*** Dataset content ***

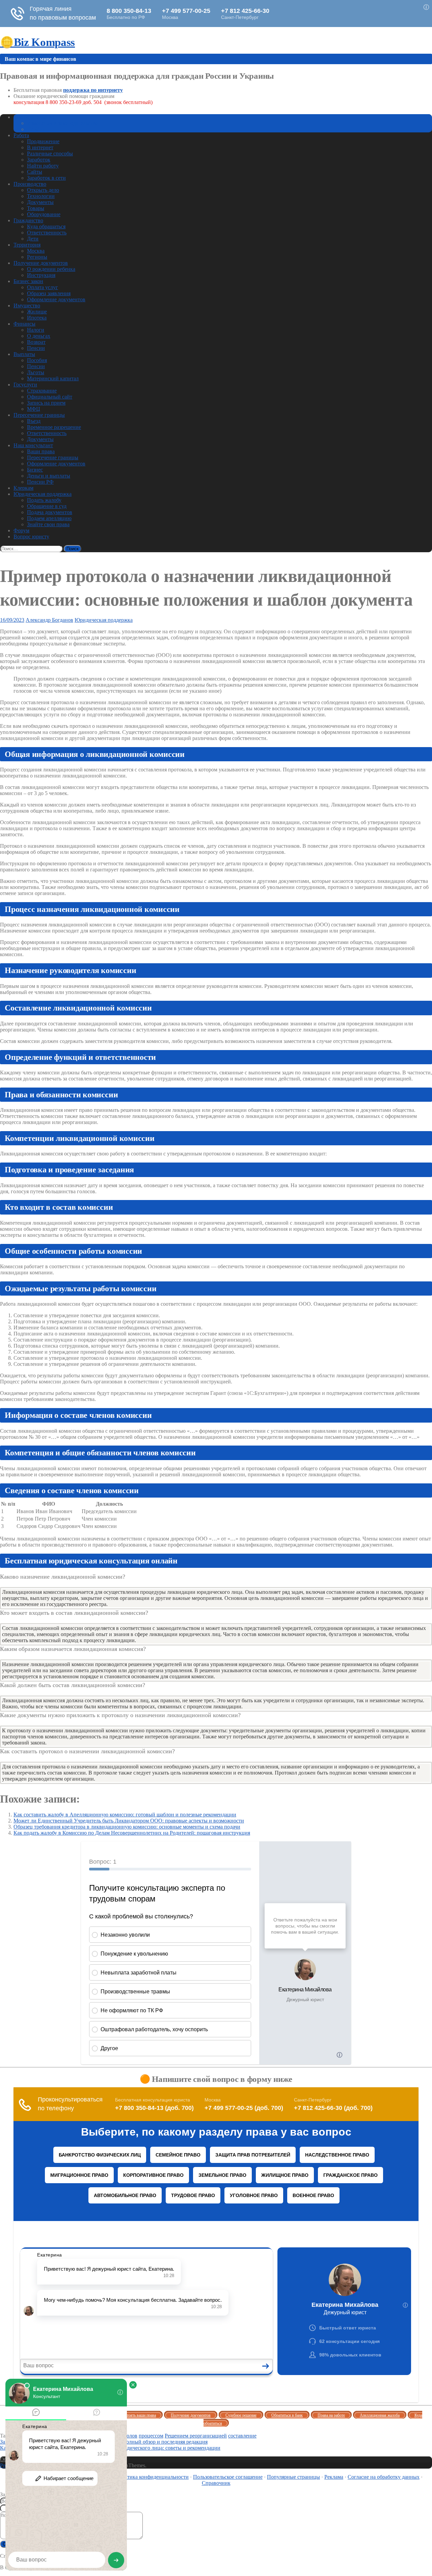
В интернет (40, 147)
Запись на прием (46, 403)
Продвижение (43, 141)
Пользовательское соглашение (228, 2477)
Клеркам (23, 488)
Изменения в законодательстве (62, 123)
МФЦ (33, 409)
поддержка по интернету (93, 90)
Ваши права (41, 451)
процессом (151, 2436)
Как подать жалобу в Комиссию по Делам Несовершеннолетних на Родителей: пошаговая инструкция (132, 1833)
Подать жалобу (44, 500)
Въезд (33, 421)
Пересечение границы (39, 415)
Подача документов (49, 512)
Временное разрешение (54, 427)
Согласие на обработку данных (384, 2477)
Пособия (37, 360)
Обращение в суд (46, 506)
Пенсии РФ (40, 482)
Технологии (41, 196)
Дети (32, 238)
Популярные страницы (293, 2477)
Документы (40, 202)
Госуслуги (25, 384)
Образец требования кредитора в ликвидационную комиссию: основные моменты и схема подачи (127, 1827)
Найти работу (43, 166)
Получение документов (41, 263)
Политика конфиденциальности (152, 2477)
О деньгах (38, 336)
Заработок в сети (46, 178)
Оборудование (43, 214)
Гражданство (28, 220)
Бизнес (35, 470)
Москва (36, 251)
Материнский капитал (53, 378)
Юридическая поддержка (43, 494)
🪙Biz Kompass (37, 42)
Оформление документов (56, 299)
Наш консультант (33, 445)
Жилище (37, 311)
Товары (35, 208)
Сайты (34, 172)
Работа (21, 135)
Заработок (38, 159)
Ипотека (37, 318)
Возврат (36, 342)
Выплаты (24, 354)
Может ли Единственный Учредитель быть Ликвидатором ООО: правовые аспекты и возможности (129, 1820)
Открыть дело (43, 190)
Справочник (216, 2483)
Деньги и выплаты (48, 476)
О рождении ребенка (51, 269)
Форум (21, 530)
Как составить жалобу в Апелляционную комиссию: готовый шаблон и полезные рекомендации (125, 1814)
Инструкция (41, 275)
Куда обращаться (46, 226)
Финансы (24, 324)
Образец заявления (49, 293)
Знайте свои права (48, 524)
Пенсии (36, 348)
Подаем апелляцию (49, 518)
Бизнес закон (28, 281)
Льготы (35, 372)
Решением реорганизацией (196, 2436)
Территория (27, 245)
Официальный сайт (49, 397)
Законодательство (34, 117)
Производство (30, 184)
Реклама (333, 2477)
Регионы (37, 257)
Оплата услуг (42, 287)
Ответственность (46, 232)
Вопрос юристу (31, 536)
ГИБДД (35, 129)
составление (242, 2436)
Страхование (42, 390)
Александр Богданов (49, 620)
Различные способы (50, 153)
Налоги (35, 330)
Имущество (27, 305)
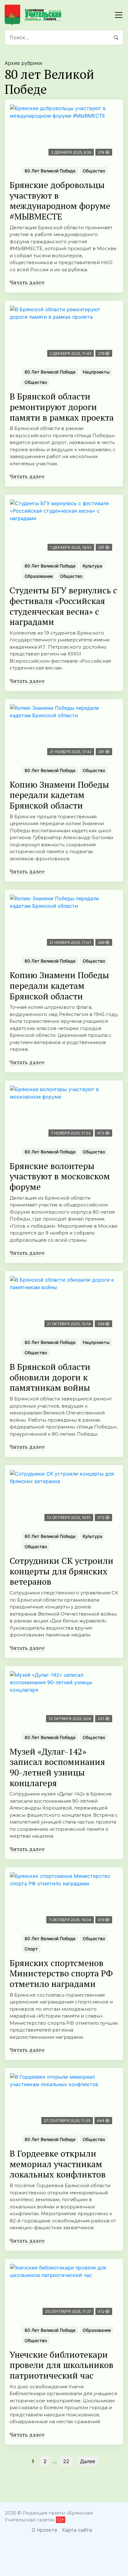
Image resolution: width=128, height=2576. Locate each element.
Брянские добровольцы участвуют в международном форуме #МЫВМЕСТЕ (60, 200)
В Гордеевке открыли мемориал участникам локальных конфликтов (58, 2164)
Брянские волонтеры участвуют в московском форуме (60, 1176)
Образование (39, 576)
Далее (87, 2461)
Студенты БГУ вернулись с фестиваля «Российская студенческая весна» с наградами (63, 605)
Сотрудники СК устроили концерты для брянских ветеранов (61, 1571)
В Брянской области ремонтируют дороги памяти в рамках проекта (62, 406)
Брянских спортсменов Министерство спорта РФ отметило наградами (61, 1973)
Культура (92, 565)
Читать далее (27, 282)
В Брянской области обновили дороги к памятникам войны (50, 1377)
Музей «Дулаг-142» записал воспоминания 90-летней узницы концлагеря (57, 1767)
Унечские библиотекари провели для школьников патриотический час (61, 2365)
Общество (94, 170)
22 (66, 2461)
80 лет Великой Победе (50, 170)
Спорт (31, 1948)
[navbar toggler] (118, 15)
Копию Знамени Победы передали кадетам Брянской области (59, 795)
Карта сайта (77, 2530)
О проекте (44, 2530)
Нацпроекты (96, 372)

*** End of Dataset content ***
*** Dataset content ***

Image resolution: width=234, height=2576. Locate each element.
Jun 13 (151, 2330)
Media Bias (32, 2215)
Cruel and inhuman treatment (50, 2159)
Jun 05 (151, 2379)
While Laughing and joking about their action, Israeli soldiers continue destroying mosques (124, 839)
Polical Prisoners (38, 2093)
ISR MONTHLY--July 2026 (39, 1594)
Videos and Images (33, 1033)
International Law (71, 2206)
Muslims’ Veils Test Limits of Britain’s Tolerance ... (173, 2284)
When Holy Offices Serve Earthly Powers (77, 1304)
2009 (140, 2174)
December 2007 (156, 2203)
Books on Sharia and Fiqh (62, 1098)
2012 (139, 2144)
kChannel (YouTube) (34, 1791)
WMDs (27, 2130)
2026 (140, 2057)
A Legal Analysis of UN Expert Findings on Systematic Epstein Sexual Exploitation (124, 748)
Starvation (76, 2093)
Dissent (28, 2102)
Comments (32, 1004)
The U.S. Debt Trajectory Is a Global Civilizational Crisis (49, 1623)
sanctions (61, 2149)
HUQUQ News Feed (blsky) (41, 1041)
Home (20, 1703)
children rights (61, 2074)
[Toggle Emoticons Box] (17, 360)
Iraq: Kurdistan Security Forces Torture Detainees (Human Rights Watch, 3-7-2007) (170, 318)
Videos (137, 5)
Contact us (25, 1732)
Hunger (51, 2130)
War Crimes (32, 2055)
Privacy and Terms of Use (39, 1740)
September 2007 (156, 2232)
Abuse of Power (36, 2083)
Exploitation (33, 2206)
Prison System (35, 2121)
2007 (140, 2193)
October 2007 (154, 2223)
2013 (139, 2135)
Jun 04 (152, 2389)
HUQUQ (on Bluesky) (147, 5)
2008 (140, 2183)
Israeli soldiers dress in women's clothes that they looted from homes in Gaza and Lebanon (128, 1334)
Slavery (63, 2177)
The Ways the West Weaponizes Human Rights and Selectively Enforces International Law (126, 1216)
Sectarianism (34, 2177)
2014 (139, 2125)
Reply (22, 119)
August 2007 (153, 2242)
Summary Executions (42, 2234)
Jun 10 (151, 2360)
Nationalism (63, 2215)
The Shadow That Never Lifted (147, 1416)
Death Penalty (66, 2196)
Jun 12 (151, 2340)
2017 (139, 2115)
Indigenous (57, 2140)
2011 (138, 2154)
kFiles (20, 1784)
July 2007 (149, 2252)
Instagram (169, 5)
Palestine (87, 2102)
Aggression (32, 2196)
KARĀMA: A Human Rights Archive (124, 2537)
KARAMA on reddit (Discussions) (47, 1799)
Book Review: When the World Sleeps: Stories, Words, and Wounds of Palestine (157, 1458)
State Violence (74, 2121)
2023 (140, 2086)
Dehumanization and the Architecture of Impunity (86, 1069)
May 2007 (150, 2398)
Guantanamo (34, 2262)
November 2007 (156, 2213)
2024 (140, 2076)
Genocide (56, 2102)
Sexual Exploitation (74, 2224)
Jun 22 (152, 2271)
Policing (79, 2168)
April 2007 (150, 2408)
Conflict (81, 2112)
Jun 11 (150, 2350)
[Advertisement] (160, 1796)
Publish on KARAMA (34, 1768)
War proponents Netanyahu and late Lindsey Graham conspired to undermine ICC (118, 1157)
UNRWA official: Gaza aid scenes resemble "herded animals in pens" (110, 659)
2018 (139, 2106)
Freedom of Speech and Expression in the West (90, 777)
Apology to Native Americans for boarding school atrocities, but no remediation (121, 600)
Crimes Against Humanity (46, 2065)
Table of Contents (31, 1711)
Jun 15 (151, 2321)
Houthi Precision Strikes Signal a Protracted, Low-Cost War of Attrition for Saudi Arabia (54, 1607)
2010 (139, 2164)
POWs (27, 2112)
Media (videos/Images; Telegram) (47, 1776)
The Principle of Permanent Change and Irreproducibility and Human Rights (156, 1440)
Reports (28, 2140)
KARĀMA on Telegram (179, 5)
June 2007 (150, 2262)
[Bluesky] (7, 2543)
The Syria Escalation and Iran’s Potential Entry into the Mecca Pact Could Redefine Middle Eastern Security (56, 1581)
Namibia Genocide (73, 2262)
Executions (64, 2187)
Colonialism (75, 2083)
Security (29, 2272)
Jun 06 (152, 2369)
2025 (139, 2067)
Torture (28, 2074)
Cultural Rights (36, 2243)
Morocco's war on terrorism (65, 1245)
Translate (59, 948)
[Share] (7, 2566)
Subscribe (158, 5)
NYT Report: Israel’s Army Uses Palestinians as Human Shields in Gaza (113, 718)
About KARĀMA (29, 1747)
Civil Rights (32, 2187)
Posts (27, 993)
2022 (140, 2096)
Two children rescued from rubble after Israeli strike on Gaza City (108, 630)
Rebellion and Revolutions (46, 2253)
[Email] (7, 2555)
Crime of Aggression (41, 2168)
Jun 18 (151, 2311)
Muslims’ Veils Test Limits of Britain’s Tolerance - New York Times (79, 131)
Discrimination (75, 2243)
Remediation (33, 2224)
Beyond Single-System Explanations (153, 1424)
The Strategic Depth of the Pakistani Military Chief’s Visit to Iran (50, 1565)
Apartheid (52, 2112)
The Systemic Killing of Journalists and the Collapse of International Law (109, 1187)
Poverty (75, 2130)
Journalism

*** End of Dataset content ***

Using the data above, retype exactly and only the lines from the one containing "составление (242, 2436)" up to and including the one containing "Далее (87, 2461)", with no pictures carried over.

Solution:
составление (242, 2436)
Страхование (42, 390)
Александр Богданов (49, 620)
Различные способы (50, 153)
Налоги (35, 330)
Имущество (27, 305)
Image resolution: width=128, height=2576. Locate each element.
Брянские добровольцы участвуют в международном форуме #МЫВМЕСТЕ (60, 200)
В Гордеевке открыли мемориал участникам локальных конфликтов (58, 2164)
Брянские волонтеры участвуют в московском форуме (60, 1176)
Образование (39, 576)
Далее (87, 2461)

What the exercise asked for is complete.